-------- Material to process

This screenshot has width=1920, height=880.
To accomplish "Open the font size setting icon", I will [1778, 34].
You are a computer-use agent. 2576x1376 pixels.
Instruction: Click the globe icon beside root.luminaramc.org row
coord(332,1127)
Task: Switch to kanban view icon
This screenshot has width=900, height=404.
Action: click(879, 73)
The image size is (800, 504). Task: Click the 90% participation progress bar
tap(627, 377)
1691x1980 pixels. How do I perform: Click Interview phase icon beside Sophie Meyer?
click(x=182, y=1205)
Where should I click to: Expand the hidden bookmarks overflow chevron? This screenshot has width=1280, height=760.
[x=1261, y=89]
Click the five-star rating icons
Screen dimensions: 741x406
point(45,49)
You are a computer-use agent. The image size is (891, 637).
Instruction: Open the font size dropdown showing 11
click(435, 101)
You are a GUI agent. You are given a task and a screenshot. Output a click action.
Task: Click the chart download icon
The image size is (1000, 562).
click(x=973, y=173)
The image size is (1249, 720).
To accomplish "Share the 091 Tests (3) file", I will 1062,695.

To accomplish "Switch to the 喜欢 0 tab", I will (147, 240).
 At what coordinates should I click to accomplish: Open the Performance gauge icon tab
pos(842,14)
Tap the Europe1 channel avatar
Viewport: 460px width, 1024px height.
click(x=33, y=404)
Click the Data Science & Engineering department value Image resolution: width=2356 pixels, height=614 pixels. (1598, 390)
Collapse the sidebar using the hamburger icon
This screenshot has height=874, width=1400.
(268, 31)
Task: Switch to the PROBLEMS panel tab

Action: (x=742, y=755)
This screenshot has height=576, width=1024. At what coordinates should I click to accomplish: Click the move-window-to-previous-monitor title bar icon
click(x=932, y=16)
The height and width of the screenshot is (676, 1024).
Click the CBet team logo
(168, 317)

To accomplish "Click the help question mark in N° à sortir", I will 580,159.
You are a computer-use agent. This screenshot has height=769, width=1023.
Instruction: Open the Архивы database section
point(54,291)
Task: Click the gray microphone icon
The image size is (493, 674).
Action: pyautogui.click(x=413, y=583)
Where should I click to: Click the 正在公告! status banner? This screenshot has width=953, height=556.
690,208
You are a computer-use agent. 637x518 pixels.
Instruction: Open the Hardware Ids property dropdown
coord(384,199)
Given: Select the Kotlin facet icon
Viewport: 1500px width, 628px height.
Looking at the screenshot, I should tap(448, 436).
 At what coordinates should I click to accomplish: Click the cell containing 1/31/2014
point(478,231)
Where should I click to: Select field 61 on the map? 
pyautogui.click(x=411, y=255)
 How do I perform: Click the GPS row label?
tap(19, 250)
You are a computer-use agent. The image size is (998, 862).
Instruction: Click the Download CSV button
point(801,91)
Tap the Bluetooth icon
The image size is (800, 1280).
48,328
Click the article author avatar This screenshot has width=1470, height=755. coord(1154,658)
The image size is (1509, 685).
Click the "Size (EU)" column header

----------------

What you need to do
In how many lines of the data above does the word "computer" occur? Only the number is wanted.

Exercise response
5